• **Exercises to complete**
1: According to the heartbeat patch message, what goes wrong when the driver gets stuck holding the kernel timeline?
2: Please carry on writing the heartbeat patch message from its last sentence.

• **Excerpt**
• • • • • • •

Intel-GFX Archive on lore.kernel.org
 help / color / Atom feed
* [Intel-gfx] [PATCH 1/2] drm/i915/gt: Harden the heartbeat against a stuck driver
@ 2020-07-01  8:39 Chris Wilson
  2020-07-01  8:39 ` [Intel-gfx] [PATCH 2/2] drm/i915/gt: Move the heartbeat into the highprio system wq Chris Wilson
                   ` (8 more replies)
  0 siblings, 9 replies; 10+ messages in thread
From: Chris Wilson @ 2020-07-01  8:39 UTC (permalink / raw)
  To: intel-gfx; +Cc: Chris Wilson

If the driver get stuck holding the kernel timeline, we cannot issue a
heartbeat and so fail to discover that the driver is indeed stuck and do
not issue a GPU reset (which would hopefully unstick the driver!).

• • • • • • •

• **Source material**
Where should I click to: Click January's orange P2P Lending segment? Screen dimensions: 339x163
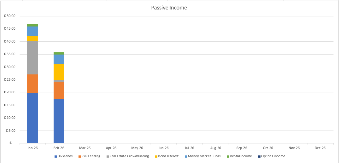(32, 83)
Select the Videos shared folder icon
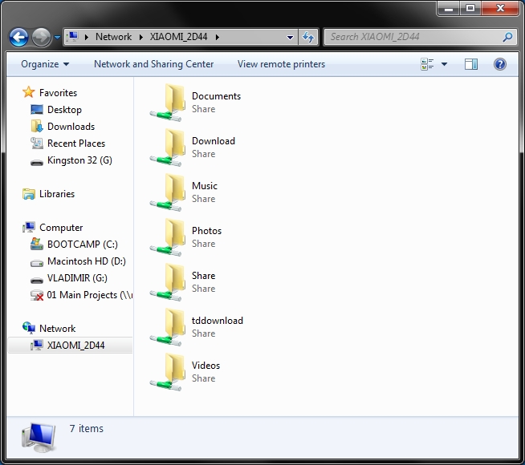The width and height of the screenshot is (525, 465). (x=168, y=372)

• • • • • • •

• **Task responses**
1: A heartbeat cannot be issued, so the stuck driver goes undetected and no GPU reset is issued.

2:
Switch to using a trylock so that we can query if the heartbeat's
timelin mutex is locked elsewhere, and then use the timer to probe if it
remains stuck at the same spot for consecutive heartbeats, indicating
that the mutex has not been released and the engine has not progressed.

Signed-off-by: Chris Wilson <chris@chris-wilson.co.uk>
---
 drivers/gpu/drm/i915/gt/intel_engine_heartbeat.c | 14 ++++++++++++--
 drivers/gpu/drm/i915/gt/intel_engine_types.h     |  1 +
 2 files changed, 13 insertions(+), 2 deletions(-)

diff --git a/drivers/gpu/drm/i915/gt/intel_engine_heartbeat.c b/drivers/gpu/drm/i915/gt/intel_engine_heartbeat.c
index 8db7e93abde5..1663ab5c68a5 100644
--- a/drivers/gpu/drm/i915/gt/intel_engine_heartbeat.c
+++ b/drivers/gpu/drm/i915/gt/intel_engine_heartbeat.c
@@ -65,6 +65,7 @@ static void heartbeat(struct work_struct *wrk)
 		container_of(wrk, typeof(*engine), heartbeat.work.work);
 	struct intel_context *ce = engine->kernel_context;
 	struct i915_request *rq;
+	unsigned long serial;
 
 	/* Just in case everything has gone horribly wrong, give it a kick */
 	intel_engine_flush_submission(engine);
@@ -122,10 +123,19 @@ static void heartbeat(struct work_struct *wrk)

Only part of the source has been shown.